### REQUEST
State how many lines in the records below contain the word "icon", giving only the number.

******

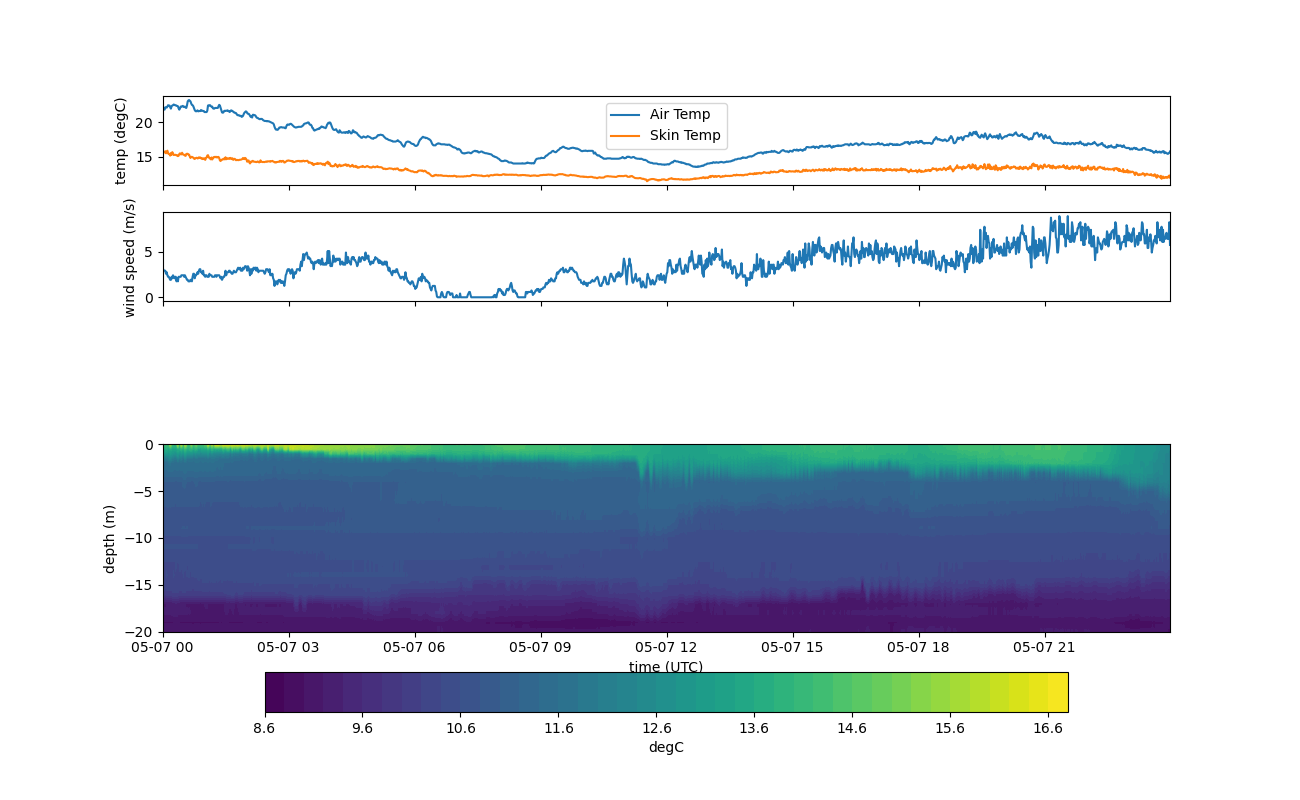
Task: Select the wind speed (m/s) axis label
Action: pos(129,257)
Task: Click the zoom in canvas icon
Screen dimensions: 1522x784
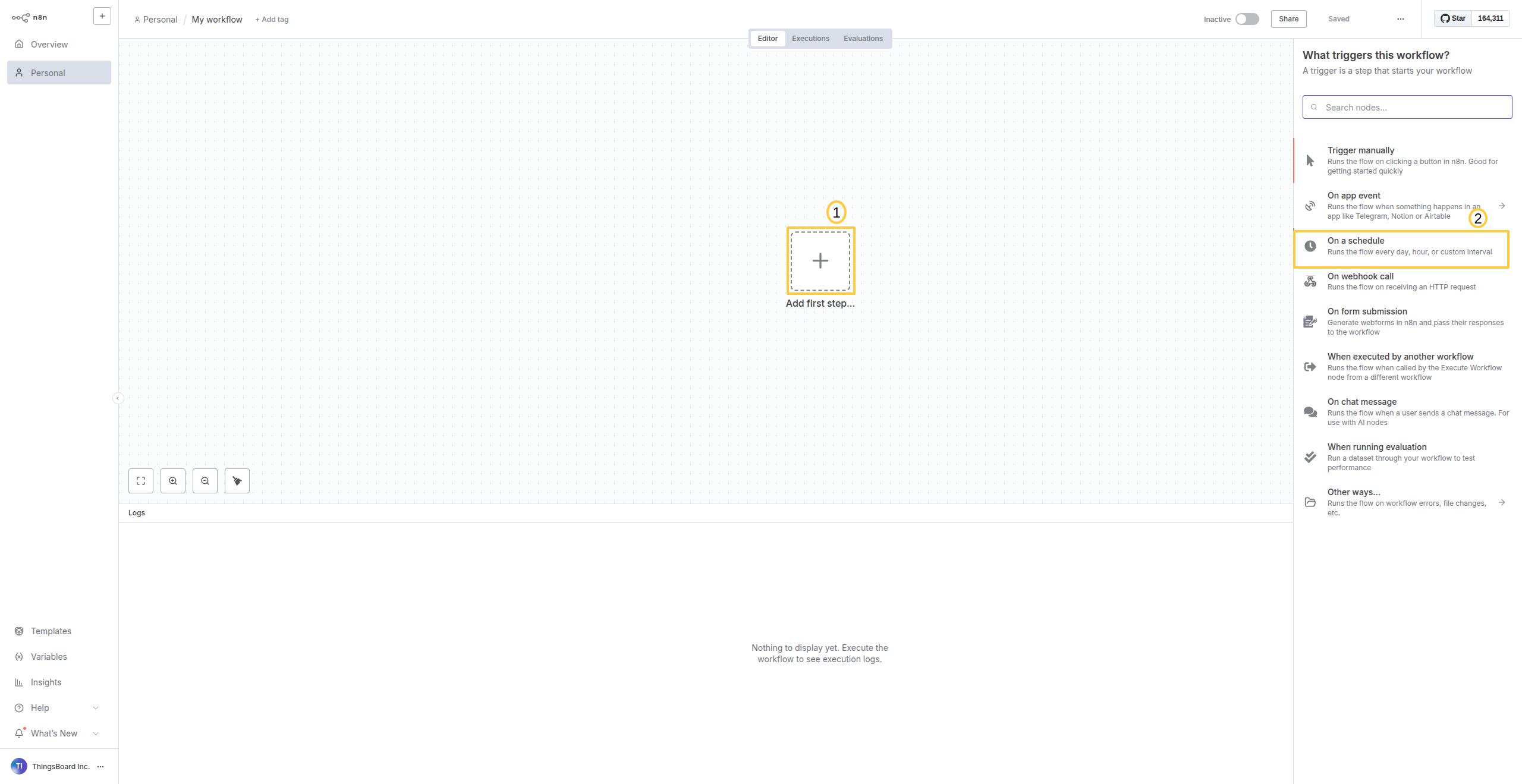Action: click(173, 481)
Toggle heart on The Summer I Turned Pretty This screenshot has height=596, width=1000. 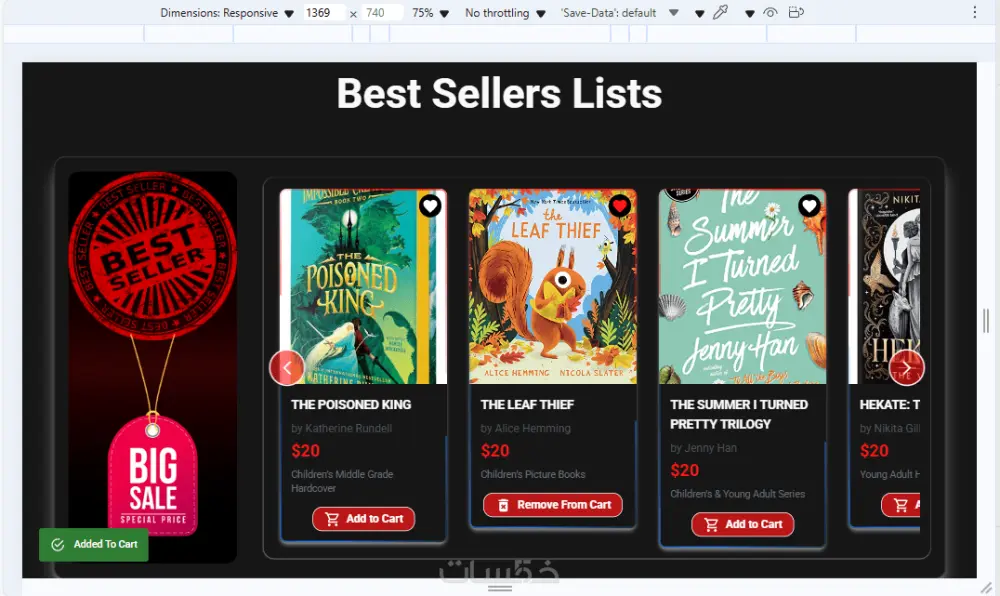[809, 206]
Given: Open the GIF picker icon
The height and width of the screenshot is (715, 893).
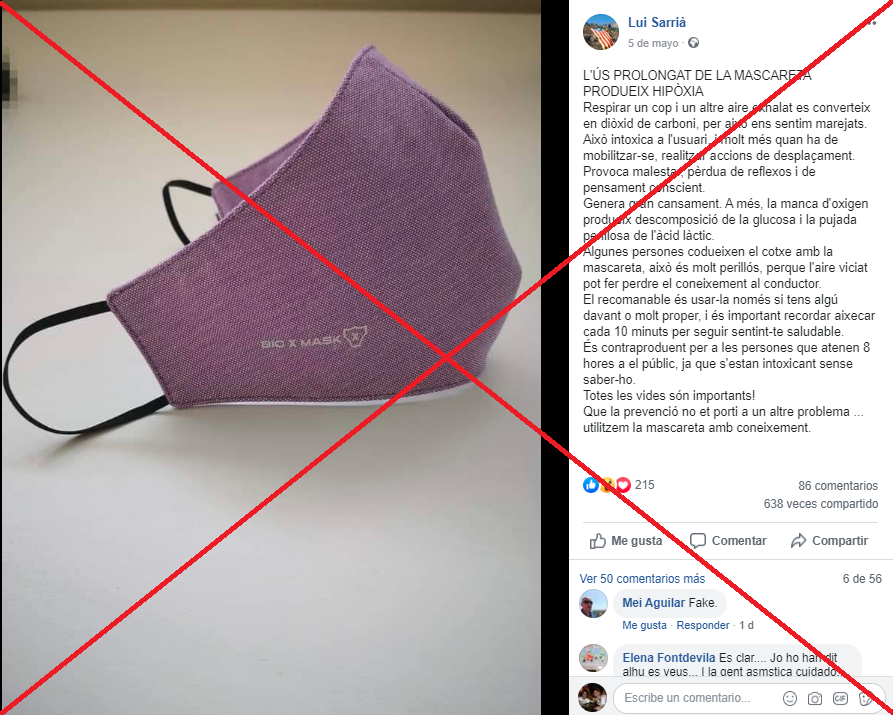Looking at the screenshot, I should coord(840,698).
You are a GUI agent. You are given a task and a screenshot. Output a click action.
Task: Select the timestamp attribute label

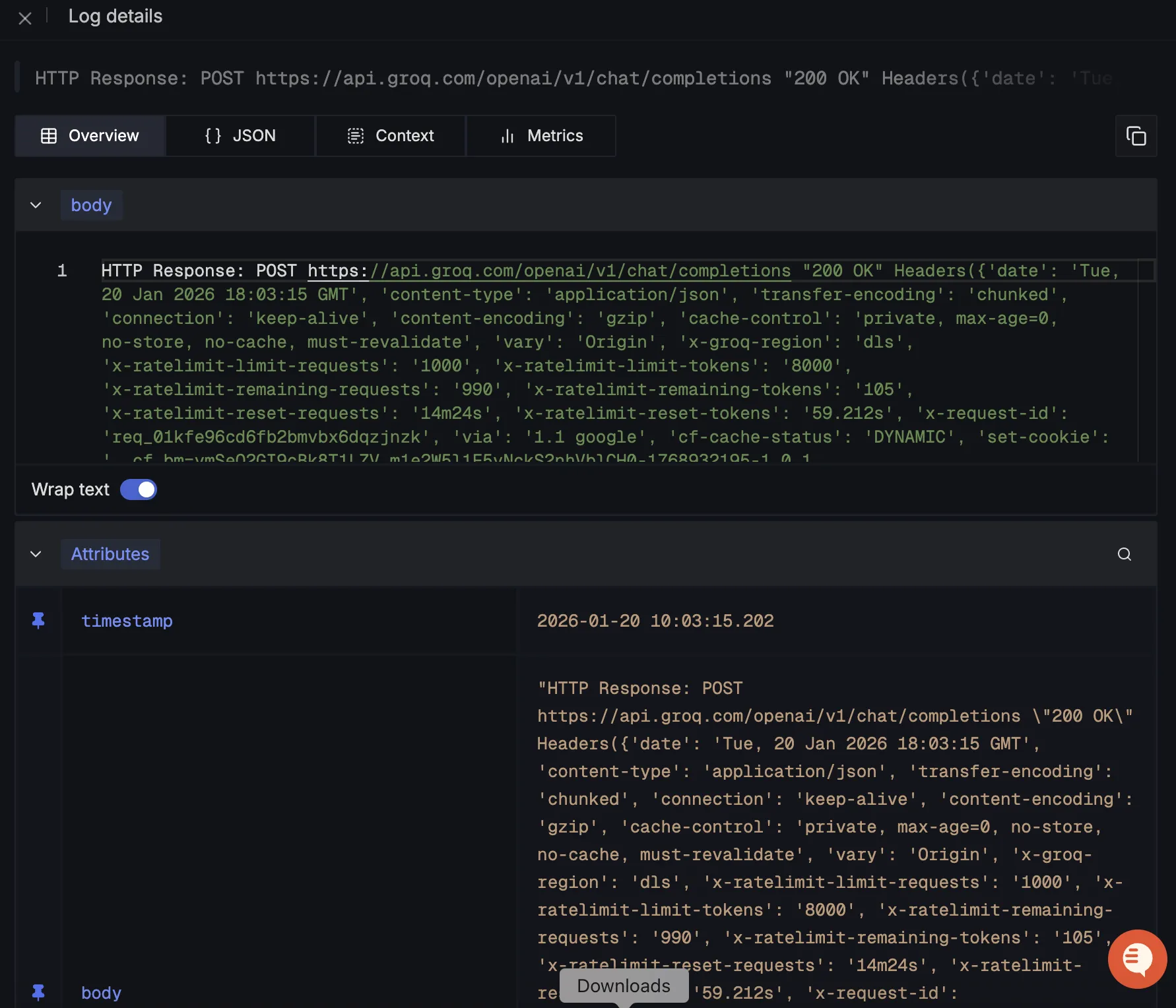pyautogui.click(x=127, y=620)
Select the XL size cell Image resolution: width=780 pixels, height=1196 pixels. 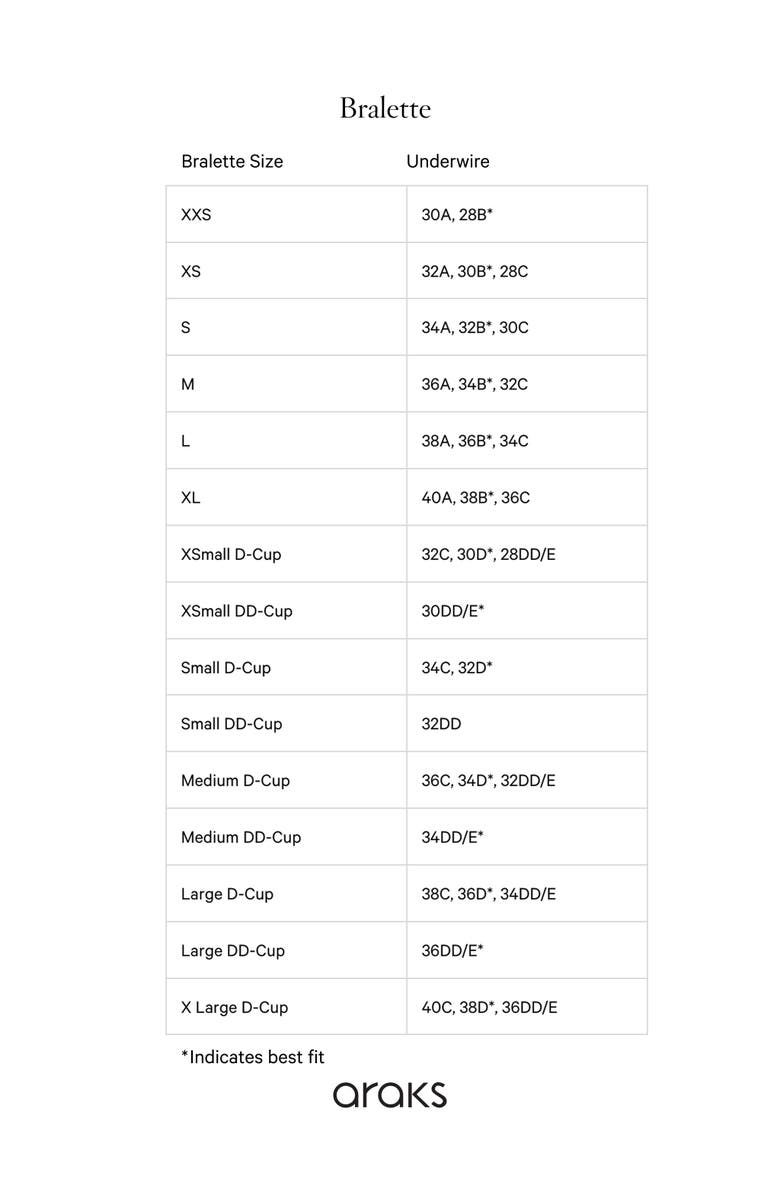click(191, 497)
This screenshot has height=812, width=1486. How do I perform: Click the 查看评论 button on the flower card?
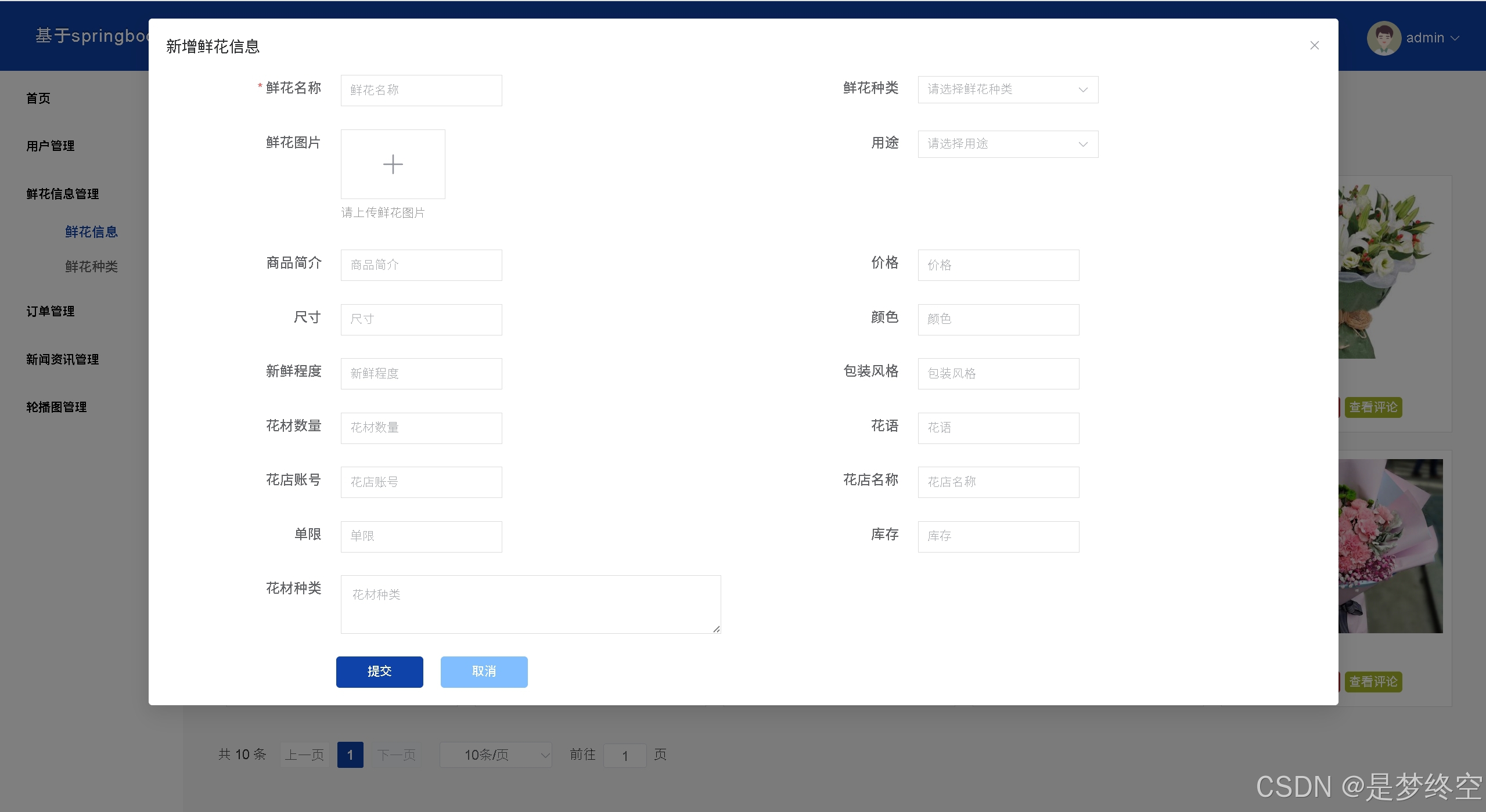pos(1373,407)
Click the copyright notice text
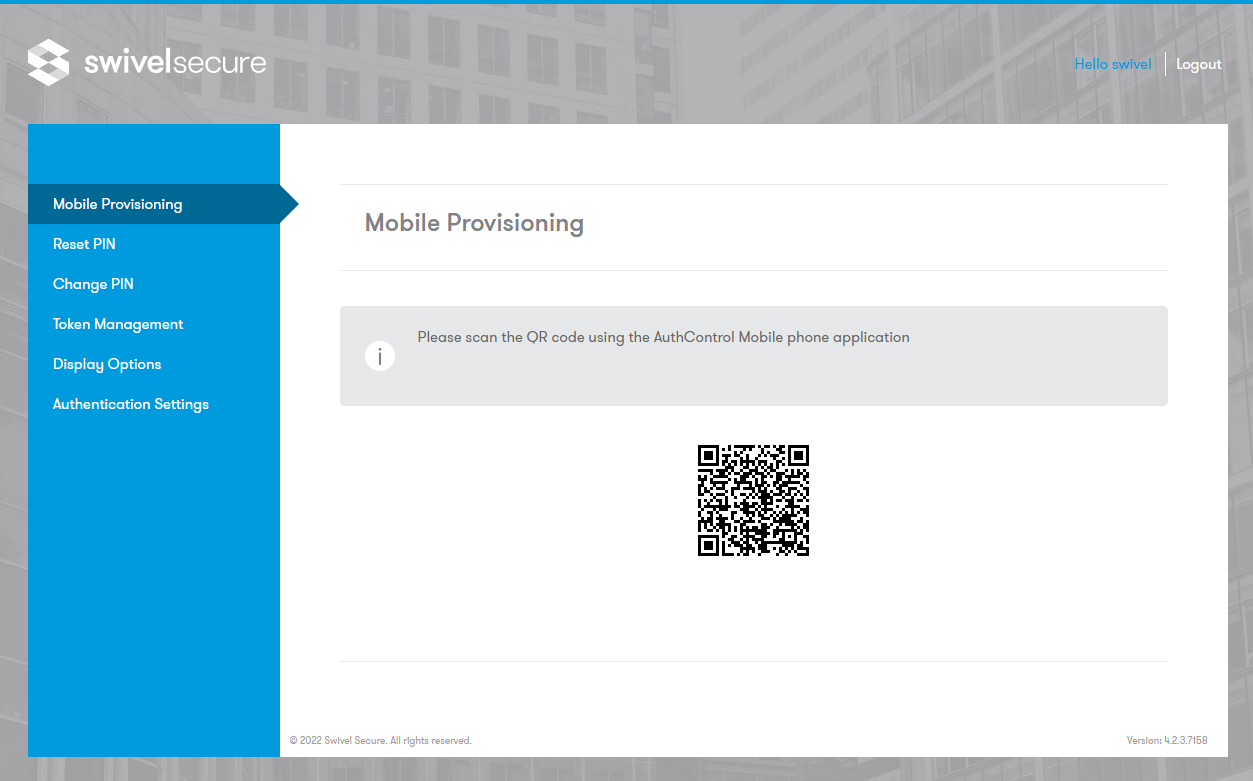Viewport: 1253px width, 781px height. pyautogui.click(x=380, y=740)
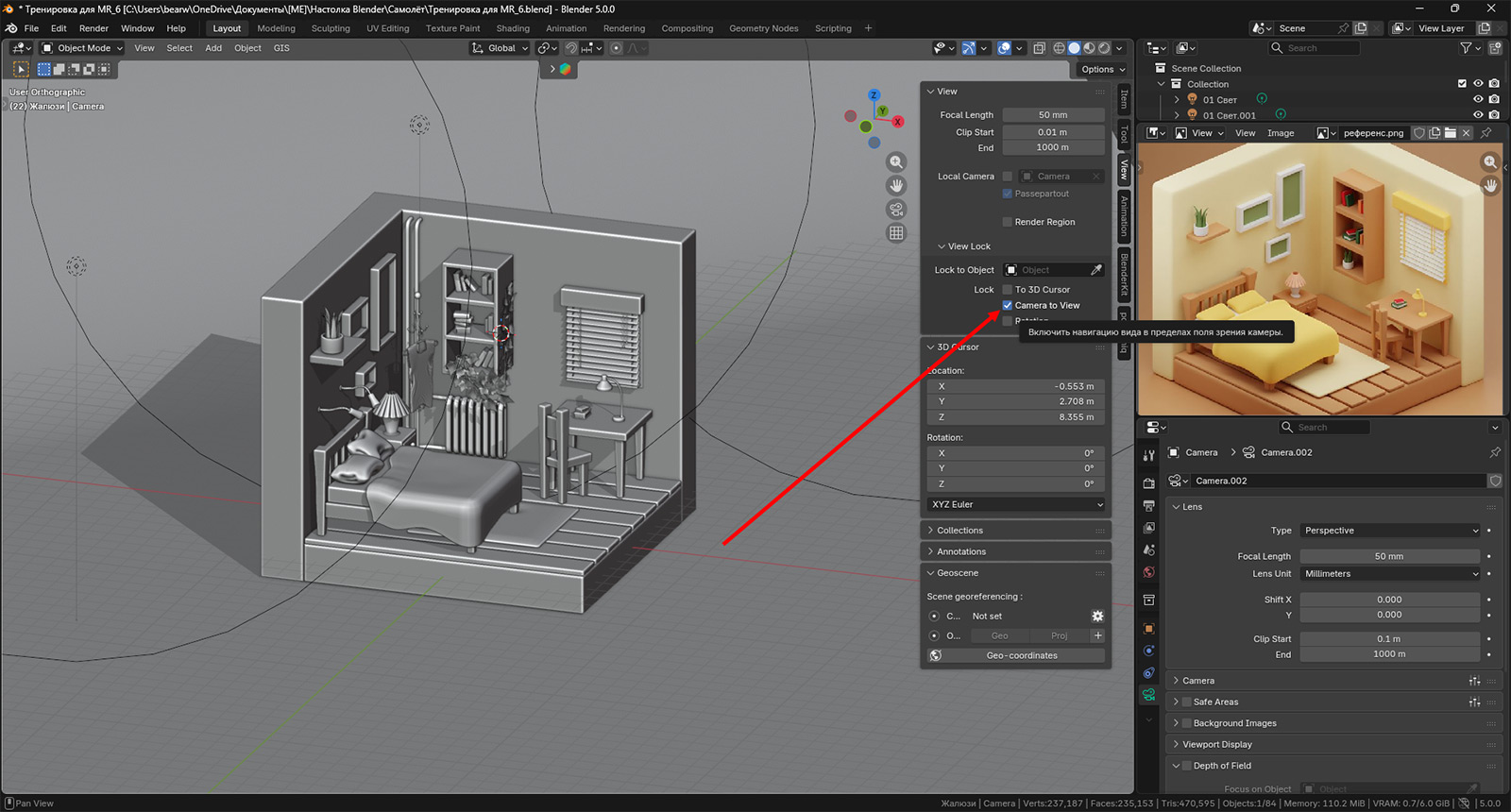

******

### RESPONSE TO THIS EXERCISE
2